▽

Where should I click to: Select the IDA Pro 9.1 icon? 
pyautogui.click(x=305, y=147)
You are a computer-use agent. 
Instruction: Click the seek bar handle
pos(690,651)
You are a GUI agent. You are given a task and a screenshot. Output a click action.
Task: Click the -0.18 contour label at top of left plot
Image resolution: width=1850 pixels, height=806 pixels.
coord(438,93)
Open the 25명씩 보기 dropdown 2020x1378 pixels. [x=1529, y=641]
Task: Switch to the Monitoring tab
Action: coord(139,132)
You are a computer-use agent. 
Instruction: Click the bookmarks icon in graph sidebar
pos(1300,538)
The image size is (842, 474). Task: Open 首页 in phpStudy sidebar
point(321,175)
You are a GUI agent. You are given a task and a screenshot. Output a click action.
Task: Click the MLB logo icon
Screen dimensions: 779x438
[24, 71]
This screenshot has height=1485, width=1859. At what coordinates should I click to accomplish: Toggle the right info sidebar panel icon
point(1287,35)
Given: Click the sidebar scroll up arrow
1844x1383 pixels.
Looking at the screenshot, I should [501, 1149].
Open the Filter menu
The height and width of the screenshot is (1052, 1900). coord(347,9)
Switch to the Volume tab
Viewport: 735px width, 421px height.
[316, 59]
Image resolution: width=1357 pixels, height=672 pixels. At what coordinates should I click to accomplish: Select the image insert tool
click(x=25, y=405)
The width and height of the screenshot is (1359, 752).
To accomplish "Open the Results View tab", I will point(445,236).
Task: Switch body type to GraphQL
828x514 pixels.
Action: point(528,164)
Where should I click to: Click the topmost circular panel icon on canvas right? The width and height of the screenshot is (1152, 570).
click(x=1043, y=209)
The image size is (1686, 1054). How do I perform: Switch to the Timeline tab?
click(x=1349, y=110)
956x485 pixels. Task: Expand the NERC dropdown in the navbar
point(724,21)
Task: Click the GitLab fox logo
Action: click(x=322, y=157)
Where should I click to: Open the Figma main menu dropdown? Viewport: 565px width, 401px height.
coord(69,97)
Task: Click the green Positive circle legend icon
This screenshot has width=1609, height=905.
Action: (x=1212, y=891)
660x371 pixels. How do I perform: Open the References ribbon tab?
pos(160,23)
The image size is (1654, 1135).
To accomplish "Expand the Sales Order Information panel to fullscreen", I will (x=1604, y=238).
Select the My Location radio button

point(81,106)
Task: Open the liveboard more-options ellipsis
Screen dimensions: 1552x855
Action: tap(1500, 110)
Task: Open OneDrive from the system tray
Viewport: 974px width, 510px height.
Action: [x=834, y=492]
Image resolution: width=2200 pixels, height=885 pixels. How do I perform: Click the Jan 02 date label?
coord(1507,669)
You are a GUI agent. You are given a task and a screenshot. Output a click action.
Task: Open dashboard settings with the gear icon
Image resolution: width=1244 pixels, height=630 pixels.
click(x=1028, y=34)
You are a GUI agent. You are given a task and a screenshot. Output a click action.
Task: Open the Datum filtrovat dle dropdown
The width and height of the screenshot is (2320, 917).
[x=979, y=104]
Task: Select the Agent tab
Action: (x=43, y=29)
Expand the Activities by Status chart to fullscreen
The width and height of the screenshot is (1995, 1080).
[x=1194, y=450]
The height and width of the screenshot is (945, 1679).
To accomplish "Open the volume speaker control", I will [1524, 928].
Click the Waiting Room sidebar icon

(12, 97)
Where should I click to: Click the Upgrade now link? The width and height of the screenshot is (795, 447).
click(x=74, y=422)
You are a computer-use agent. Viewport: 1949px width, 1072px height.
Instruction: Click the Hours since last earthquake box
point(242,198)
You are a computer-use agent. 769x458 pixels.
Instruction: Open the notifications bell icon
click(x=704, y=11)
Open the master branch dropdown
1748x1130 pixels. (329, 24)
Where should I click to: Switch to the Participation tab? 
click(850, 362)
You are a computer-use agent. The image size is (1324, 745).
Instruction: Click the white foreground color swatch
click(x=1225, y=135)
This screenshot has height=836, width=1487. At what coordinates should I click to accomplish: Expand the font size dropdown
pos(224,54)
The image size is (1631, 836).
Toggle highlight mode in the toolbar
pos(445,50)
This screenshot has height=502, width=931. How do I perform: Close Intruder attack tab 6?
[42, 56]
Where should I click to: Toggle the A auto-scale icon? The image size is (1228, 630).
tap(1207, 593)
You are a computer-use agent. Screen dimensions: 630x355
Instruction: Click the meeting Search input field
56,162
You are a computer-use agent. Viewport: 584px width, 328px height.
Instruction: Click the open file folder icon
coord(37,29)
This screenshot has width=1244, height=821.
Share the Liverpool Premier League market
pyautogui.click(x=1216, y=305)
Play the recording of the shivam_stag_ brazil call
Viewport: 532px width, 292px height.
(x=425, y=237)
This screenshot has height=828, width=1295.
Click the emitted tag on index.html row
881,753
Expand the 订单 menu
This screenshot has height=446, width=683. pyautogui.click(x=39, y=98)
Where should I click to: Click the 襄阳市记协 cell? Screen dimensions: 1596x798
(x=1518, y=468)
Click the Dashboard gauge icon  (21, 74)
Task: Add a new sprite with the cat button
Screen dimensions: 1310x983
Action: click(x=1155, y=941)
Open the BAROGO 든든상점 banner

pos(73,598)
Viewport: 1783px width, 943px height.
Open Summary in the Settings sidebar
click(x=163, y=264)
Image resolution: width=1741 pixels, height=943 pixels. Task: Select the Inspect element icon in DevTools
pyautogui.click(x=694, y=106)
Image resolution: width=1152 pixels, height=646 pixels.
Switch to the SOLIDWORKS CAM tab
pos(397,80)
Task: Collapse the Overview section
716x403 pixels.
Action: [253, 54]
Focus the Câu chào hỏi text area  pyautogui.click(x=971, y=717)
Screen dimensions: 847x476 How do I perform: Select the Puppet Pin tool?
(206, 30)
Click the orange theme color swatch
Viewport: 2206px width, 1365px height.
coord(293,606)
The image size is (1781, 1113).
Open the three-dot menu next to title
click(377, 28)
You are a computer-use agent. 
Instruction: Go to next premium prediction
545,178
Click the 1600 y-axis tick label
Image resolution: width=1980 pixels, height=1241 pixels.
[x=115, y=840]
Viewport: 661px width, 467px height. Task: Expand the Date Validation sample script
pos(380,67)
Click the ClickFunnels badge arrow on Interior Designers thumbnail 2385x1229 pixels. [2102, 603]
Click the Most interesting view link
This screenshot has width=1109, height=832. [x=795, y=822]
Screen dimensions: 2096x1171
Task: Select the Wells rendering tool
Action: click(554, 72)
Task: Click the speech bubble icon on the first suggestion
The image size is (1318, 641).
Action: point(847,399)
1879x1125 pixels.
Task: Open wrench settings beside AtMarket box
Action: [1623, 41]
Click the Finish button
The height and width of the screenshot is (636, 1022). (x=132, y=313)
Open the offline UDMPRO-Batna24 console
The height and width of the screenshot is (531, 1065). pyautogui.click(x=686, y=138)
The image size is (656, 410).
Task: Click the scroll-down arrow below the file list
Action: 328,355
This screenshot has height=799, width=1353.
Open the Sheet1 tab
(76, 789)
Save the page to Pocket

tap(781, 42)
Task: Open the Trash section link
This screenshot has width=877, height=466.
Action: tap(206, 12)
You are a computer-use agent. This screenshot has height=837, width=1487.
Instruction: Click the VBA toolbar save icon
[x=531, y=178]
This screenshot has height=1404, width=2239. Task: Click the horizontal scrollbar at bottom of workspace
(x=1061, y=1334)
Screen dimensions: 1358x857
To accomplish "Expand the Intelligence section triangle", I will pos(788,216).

△

[EXERCISE DIRECTIONS]:
This exercise requires that all of the entries be repeated exactly.

[ANSWER SECTION]:
Where should I click to: Select the IDA Pro 9.1 icon? 
pyautogui.click(x=305, y=147)
You are a computer-use agent. 
Instruction: Click the seek bar handle
pos(690,651)
You are a GUI agent. You are given a task and a screenshot. Output a click action.
Task: Click the -0.18 contour label at top of left plot
Image resolution: width=1850 pixels, height=806 pixels.
coord(438,93)
Open the 25명씩 보기 dropdown 2020x1378 pixels. [x=1529, y=641]
Task: Switch to the Monitoring tab
Action: coord(139,132)
You are a computer-use agent. 
Instruction: Click the bookmarks icon in graph sidebar
pos(1300,538)
The image size is (842, 474). Task: Open 首页 in phpStudy sidebar
point(321,175)
You are a GUI agent. You are given a task and a screenshot. Output a click action.
Task: Click the MLB logo icon
Screen dimensions: 779x438
[24, 71]
This screenshot has height=1485, width=1859. At what coordinates should I click to accomplish: Toggle the right info sidebar panel icon
point(1287,35)
Given: Click the sidebar scroll up arrow
1844x1383 pixels.
Looking at the screenshot, I should [501, 1149].
Open the Filter menu
The height and width of the screenshot is (1052, 1900). coord(347,9)
Switch to the Volume tab
Viewport: 735px width, 421px height.
[316, 59]
Image resolution: width=1357 pixels, height=672 pixels. At what coordinates should I click to accomplish: Select the image insert tool
click(x=25, y=405)
The width and height of the screenshot is (1359, 752).
To accomplish "Open the Results View tab", I will point(445,236).
Task: Switch body type to GraphQL
828x514 pixels.
Action: point(528,164)
Where should I click to: Click the topmost circular panel icon on canvas right? The width and height of the screenshot is (1152, 570).
click(x=1043, y=209)
The image size is (1686, 1054). How do I perform: Switch to the Timeline tab?
click(x=1349, y=110)
956x485 pixels. Task: Expand the NERC dropdown in the navbar
point(724,21)
Task: Click the GitLab fox logo
Action: click(x=322, y=157)
Where should I click to: Open the Figma main menu dropdown? Viewport: 565px width, 401px height.
coord(69,97)
Task: Click the green Positive circle legend icon
This screenshot has width=1609, height=905.
Action: (x=1212, y=891)
660x371 pixels. How do I perform: Open the References ribbon tab?
pos(160,23)
The image size is (1654, 1135).
To accomplish "Expand the Sales Order Information panel to fullscreen", I will (x=1604, y=238).
Select the My Location radio button

point(81,106)
Task: Open the liveboard more-options ellipsis
Screen dimensions: 1552x855
Action: tap(1500, 110)
Task: Open OneDrive from the system tray
Viewport: 974px width, 510px height.
Action: [x=834, y=492]
Image resolution: width=2200 pixels, height=885 pixels. How do I perform: Click the Jan 02 date label?
coord(1507,669)
You are a GUI agent. You are given a task and a screenshot. Output a click action.
Task: Open dashboard settings with the gear icon
Image resolution: width=1244 pixels, height=630 pixels.
click(x=1028, y=34)
You are a GUI agent. You are given a task and a screenshot. Output a click action.
Task: Open the Datum filtrovat dle dropdown
The width and height of the screenshot is (2320, 917).
[x=979, y=104]
Task: Select the Agent tab
Action: (x=43, y=29)
Expand the Activities by Status chart to fullscreen
The width and height of the screenshot is (1995, 1080).
[x=1194, y=450]
The height and width of the screenshot is (945, 1679).
To accomplish "Open the volume speaker control", I will [1524, 928].
Click the Waiting Room sidebar icon

(12, 97)
Where should I click to: Click the Upgrade now link? The width and height of the screenshot is (795, 447).
click(x=74, y=422)
You are a computer-use agent. Viewport: 1949px width, 1072px height.
Instruction: Click the Hours since last earthquake box
point(242,198)
You are a computer-use agent. 769x458 pixels.
Instruction: Open the notifications bell icon
click(x=704, y=11)
Open the master branch dropdown
1748x1130 pixels. (329, 24)
Where should I click to: Switch to the Participation tab? 
click(850, 362)
You are a computer-use agent. The image size is (1324, 745).
Instruction: Click the white foreground color swatch
click(x=1225, y=135)
This screenshot has height=836, width=1487. At what coordinates should I click to accomplish: Expand the font size dropdown
pos(224,54)
The image size is (1631, 836).
Toggle highlight mode in the toolbar
pos(445,50)
This screenshot has height=502, width=931. How do I perform: Close Intruder attack tab 6?
[42, 56]
Where should I click to: Toggle the A auto-scale icon? The image size is (1228, 630).
tap(1207, 593)
You are a computer-use agent. Screen dimensions: 630x355
Instruction: Click the meeting Search input field
56,162
You are a computer-use agent. Viewport: 584px width, 328px height.
Instruction: Click the open file folder icon
coord(37,29)
This screenshot has width=1244, height=821.
Share the Liverpool Premier League market
pyautogui.click(x=1216, y=305)
Play the recording of the shivam_stag_ brazil call
Viewport: 532px width, 292px height.
(x=425, y=237)
This screenshot has height=828, width=1295.
Click the emitted tag on index.html row
881,753
Expand the 订单 menu
This screenshot has height=446, width=683. pyautogui.click(x=39, y=98)
Where should I click to: Click the 襄阳市记协 cell? Screen dimensions: 1596x798
(x=1518, y=468)
Click the Dashboard gauge icon  (21, 74)
Task: Add a new sprite with the cat button
Screen dimensions: 1310x983
Action: click(x=1155, y=941)
Open the BAROGO 든든상점 banner

pos(73,598)
Viewport: 1783px width, 943px height.
Open Summary in the Settings sidebar
click(x=163, y=264)
Image resolution: width=1741 pixels, height=943 pixels. Task: Select the Inspect element icon in DevTools
pyautogui.click(x=694, y=106)
Image resolution: width=1152 pixels, height=646 pixels.
Switch to the SOLIDWORKS CAM tab
pos(397,80)
Task: Collapse the Overview section
716x403 pixels.
Action: [253, 54]
Focus the Câu chào hỏi text area  pyautogui.click(x=971, y=717)
Screen dimensions: 847x476 How do I perform: Select the Puppet Pin tool?
(206, 30)
Click the orange theme color swatch
Viewport: 2206px width, 1365px height.
coord(293,606)
The image size is (1781, 1113).
Open the three-dot menu next to title
click(377, 28)
You are a computer-use agent. 
Instruction: Go to next premium prediction
545,178
Click the 1600 y-axis tick label
Image resolution: width=1980 pixels, height=1241 pixels.
[x=115, y=840]
Viewport: 661px width, 467px height. Task: Expand the Date Validation sample script
pos(380,67)
Click the ClickFunnels badge arrow on Interior Designers thumbnail 2385x1229 pixels. [2102, 603]
Click the Most interesting view link
This screenshot has width=1109, height=832. [x=795, y=822]
Screen dimensions: 2096x1171
Task: Select the Wells rendering tool
Action: click(554, 72)
Task: Click the speech bubble icon on the first suggestion
The image size is (1318, 641).
Action: point(847,399)
1879x1125 pixels.
Task: Open wrench settings beside AtMarket box
Action: [1623, 41]
Click the Finish button
The height and width of the screenshot is (636, 1022). (x=132, y=313)
Open the offline UDMPRO-Batna24 console
The height and width of the screenshot is (531, 1065). pyautogui.click(x=686, y=138)
The image size is (656, 410).
Task: Click the scroll-down arrow below the file list
Action: 328,355
This screenshot has height=799, width=1353.
Open the Sheet1 tab
(76, 789)
Save the page to Pocket

tap(781, 42)
Task: Open the Trash section link
This screenshot has width=877, height=466.
Action: tap(206, 12)
You are a computer-use agent. This screenshot has height=837, width=1487.
Instruction: Click the VBA toolbar save icon
[x=531, y=178]
This screenshot has height=1404, width=2239. Task: Click the horizontal scrollbar at bottom of workspace
(x=1061, y=1334)
Screen dimensions: 1358x857
To accomplish "Expand the Intelligence section triangle", I will pos(788,216).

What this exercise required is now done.